Even the trader type entrepreneurs who got nourished in the system could not work on their own and had to seek comfort of the country’s rulers to win numerous business favours from them. Thus, creativity and innovativeness, the two pillars on which a true entrepreneur would stand high in society, were alien to Sri Lanka’s entrepreneurial class. They were, for all practical purposes, shrewd businessmen who took advantage of the prevailing regulatory and protective regime of the country. Hence, in an environment where there is free competition in the market, they would find it difficult to survive unless the government comes to their rescue.
Protect the property rights
An important policy change that should be made by the government to build an innovating entrepreneurial class has been the protection of property rights.
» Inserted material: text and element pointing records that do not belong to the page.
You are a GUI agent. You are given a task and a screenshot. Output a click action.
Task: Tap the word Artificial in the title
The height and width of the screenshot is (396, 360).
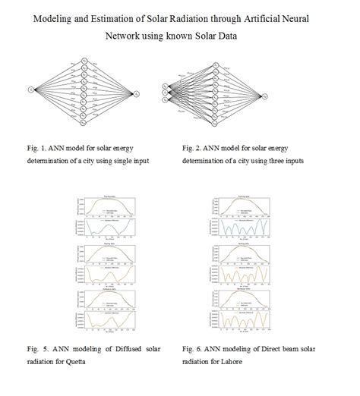(275, 16)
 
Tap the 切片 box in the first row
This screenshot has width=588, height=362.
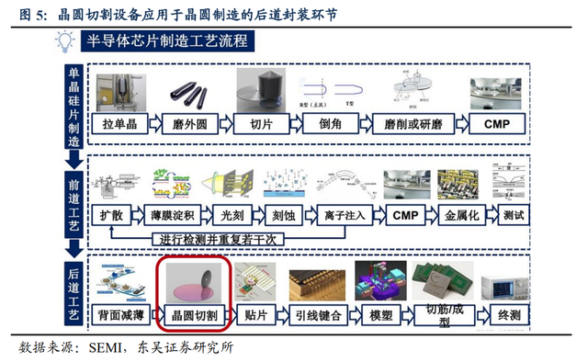click(262, 124)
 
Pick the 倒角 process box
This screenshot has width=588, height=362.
click(329, 124)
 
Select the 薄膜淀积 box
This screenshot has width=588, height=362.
click(173, 215)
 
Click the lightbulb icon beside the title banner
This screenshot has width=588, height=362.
click(65, 40)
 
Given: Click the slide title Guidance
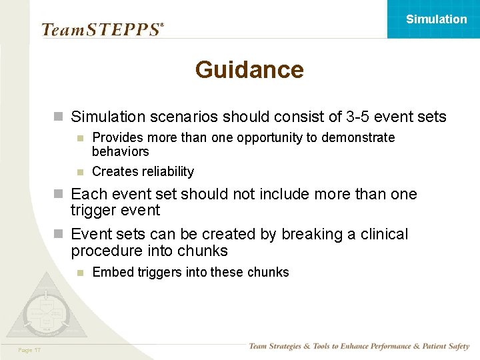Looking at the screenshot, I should pos(249,70).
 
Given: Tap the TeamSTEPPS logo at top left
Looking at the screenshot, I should pos(102,29).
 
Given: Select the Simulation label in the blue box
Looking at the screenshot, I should pos(436,19).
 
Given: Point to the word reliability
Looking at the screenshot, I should pos(163,172).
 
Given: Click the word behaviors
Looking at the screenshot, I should pos(120,151).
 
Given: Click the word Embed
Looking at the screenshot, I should pos(109,272).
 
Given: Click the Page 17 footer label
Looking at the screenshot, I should pos(30,349).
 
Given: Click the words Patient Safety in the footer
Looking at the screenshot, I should pos(441,346).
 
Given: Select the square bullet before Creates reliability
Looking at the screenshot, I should pos(79,172).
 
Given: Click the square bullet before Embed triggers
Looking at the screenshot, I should pos(79,273).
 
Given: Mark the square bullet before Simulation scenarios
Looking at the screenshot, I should pos(59,117).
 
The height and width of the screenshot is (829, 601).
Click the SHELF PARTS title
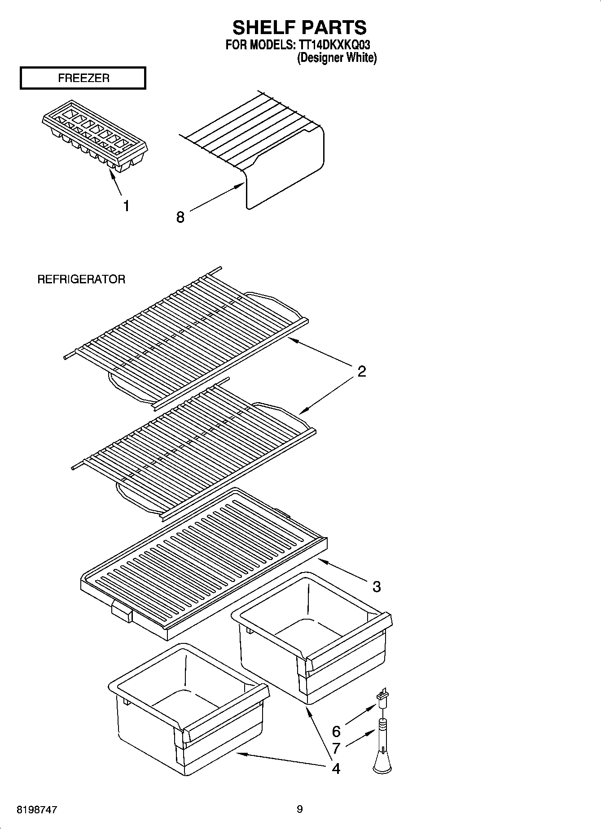pos(299,27)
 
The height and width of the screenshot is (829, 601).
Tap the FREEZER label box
pos(83,78)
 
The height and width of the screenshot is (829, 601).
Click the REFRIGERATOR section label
pos(81,279)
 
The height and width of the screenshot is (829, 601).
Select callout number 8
pos(180,217)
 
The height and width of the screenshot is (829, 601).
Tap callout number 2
pos(362,371)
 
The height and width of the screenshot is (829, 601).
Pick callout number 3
pos(376,586)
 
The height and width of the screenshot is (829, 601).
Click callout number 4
pos(336,768)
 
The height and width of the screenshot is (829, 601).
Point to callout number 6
pos(336,731)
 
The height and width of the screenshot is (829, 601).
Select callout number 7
pos(336,748)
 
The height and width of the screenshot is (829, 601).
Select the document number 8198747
pos(36,810)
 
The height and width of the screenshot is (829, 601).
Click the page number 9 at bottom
pos(299,809)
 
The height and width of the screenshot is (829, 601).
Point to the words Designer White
pos(337,58)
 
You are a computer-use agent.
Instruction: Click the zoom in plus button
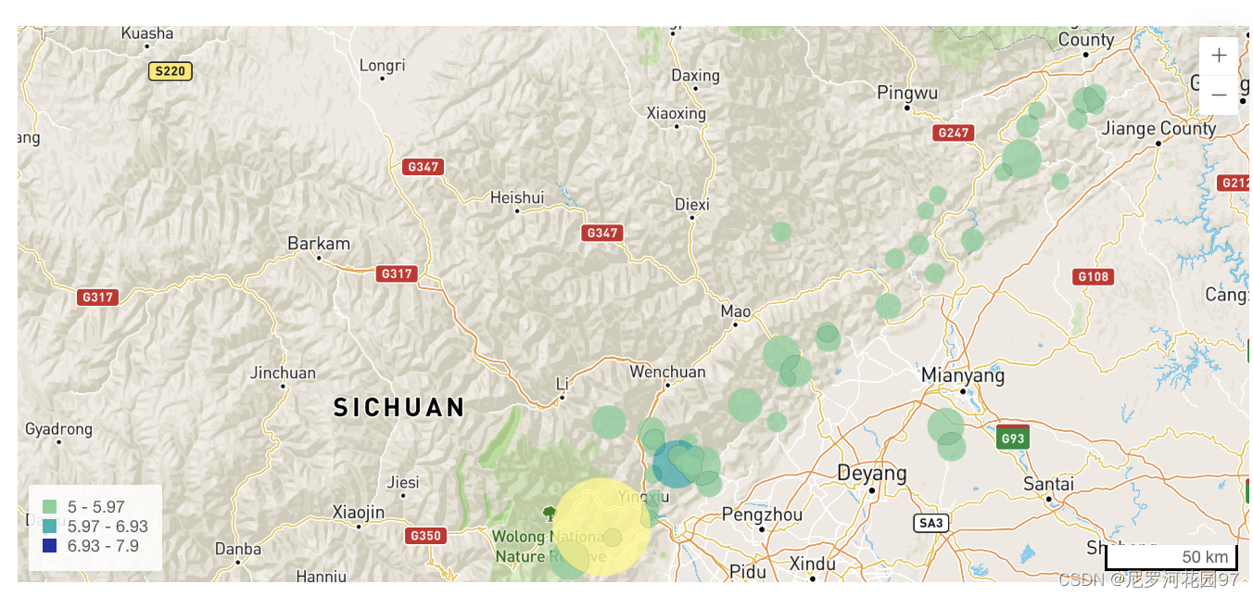1218,56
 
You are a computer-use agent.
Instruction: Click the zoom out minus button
1218,95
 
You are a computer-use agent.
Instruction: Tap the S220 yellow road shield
171,70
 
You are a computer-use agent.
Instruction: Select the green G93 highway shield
1013,438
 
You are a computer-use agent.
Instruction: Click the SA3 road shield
930,523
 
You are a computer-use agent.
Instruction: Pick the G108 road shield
1094,276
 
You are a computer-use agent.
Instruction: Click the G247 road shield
953,133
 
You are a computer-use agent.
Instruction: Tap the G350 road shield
425,535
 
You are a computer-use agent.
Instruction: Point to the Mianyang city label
962,375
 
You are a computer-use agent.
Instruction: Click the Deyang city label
871,473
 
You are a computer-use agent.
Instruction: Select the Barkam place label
319,244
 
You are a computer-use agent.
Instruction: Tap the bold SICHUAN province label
399,407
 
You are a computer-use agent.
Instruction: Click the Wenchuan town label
667,372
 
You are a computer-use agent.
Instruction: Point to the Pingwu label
907,93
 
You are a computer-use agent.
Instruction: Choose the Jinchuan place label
283,373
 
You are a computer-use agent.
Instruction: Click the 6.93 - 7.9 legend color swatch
50,546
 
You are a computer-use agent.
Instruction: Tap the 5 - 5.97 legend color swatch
50,507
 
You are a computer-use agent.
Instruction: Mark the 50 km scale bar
1171,557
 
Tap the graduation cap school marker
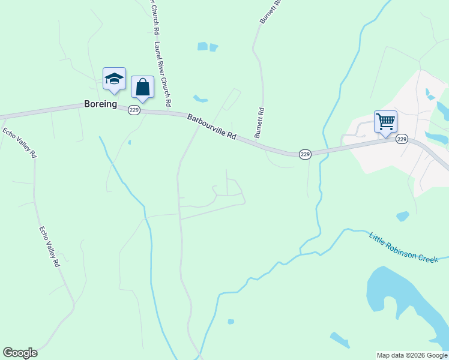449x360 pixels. (x=114, y=79)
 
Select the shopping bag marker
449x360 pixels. (x=142, y=88)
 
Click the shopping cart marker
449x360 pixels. (x=385, y=121)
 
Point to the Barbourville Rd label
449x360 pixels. (x=211, y=127)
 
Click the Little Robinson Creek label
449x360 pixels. (x=408, y=247)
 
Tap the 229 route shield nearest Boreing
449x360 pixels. (x=134, y=110)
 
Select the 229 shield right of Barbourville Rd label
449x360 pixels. (x=306, y=154)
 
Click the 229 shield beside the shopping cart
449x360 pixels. (x=402, y=139)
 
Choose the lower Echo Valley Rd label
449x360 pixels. (x=49, y=247)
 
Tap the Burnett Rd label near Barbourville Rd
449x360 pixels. (x=260, y=123)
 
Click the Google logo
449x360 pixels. (x=20, y=353)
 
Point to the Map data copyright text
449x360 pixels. (x=412, y=355)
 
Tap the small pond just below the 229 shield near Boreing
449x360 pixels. (x=129, y=143)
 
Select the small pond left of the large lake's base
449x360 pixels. (x=340, y=340)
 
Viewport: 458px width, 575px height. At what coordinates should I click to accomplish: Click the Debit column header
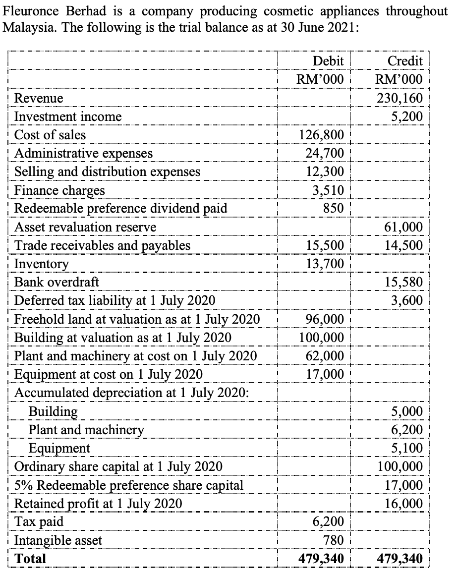[329, 61]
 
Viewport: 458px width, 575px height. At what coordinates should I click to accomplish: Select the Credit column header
[405, 61]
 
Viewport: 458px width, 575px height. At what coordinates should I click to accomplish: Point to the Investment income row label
[68, 116]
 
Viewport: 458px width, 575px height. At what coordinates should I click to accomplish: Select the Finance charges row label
[59, 190]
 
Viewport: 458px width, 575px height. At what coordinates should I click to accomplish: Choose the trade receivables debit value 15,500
[326, 245]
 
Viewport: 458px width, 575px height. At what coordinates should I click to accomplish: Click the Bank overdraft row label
[57, 282]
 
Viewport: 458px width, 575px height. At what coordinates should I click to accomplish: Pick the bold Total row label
[30, 559]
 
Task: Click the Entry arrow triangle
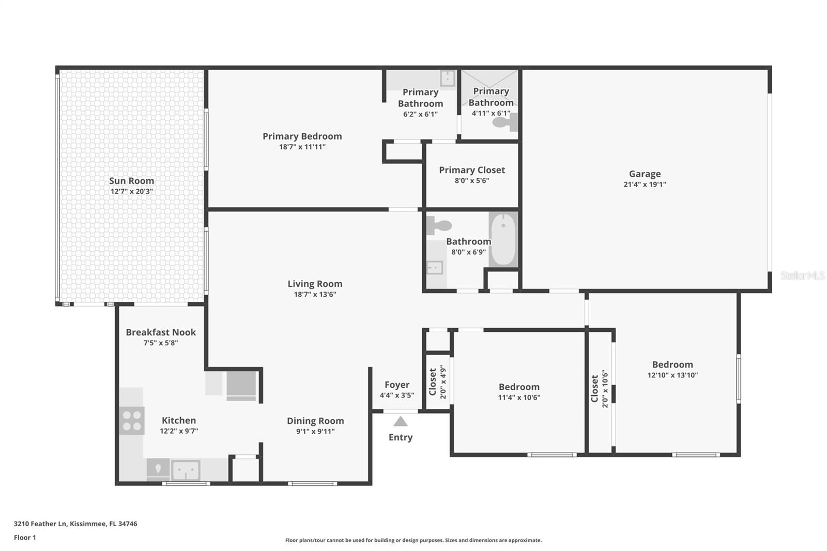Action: [x=401, y=421]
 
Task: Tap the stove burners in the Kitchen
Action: [x=132, y=420]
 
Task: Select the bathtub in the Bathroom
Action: [x=503, y=239]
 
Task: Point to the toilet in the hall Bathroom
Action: [x=439, y=225]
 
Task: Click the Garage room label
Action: [x=645, y=174]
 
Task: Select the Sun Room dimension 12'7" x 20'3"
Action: [x=131, y=191]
Property rights are the right of a person to hold property – both human and physical – that generates an income stream to its holder. The person concerned must have the right to dispose of his property in the market in a voluntary exchange. There should not be possibilities for any private party or the government to grab it from him without his consent and without compensating him properly.
To protect the property rights, the government should observe the Rule of Law and maintain law and order. To ensure both these pre-conditions, there should be a judiciary which is independent and free from influences of the government and the politicians who make up the government. In addition, the law enforcement agencies, namely, the Attorney General and his staff and the Police, should also be able to conduct their affairs freely and independently.
It is not sufficient to introduce constitutional provisions safeguarding their independence since the government in power can always abuse its powers by exercising its majority power in Parliament. To keep a proper check on these agencies as well as the government and its politicians, it is necessary to empower civic society institutions which will function as watchdogs protecting the rights of the people. A society which does not uphold the rights of these civic society institutions is unlikely to protect the property rights of the people. When property rights are violated, there is no entrepreneurship too in such a society.
Lay a firm foundation
Hence, Sri Lanka today should lay foundations to build several strong pillars in its economy. First, it should take measures to convert the simple product economy to a complex product economy. Second, to do so, it should promote R&D activities by its universities and research organisations.
Third, it should give a proper value to private businesses. Fourth, to enable the private businesses to function as innovators, it should protect the property rights by observing the Rule of Law, maintaining law and order and upholding the independence of the law enforcement agencies.